WHAT YOU SHOULD DO:
From the line that contains "This screenshot has width=705, height=418." down to the last line of the data below, transcribe every line exactly.

Collected data:

********************

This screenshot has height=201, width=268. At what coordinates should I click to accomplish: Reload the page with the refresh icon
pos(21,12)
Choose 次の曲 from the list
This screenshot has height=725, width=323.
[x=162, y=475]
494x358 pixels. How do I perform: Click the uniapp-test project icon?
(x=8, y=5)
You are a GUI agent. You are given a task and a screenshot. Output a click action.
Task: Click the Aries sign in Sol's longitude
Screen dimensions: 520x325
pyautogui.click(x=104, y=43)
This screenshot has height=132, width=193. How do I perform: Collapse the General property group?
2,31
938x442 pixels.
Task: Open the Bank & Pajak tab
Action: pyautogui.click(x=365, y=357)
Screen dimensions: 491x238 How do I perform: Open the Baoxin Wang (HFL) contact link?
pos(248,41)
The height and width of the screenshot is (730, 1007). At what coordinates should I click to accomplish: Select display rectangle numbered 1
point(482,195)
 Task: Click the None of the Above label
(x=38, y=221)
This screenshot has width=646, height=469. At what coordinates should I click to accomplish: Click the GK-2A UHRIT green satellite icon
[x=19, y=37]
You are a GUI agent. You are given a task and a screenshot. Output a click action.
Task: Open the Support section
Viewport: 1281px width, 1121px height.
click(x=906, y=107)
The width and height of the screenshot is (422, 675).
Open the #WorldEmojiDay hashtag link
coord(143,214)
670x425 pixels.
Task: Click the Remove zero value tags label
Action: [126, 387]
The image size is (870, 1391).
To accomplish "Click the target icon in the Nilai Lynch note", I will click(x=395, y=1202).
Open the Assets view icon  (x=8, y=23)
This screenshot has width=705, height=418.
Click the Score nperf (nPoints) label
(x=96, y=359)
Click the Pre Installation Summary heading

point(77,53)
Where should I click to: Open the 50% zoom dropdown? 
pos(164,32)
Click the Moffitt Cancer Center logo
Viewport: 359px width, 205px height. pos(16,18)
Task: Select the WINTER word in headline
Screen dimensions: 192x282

********************

OUTPUT FOR THIS TASK:
This screenshot has width=705, height=418.
Click the Score nperf (nPoints) label
(x=96, y=359)
Click the Pre Installation Summary heading

point(77,53)
Where should I click to: Open the 50% zoom dropdown? 
pos(164,32)
Click the Moffitt Cancer Center logo
Viewport: 359px width, 205px height. pos(16,18)
Task: Select the WINTER word in headline
Screen dimensions: 192x282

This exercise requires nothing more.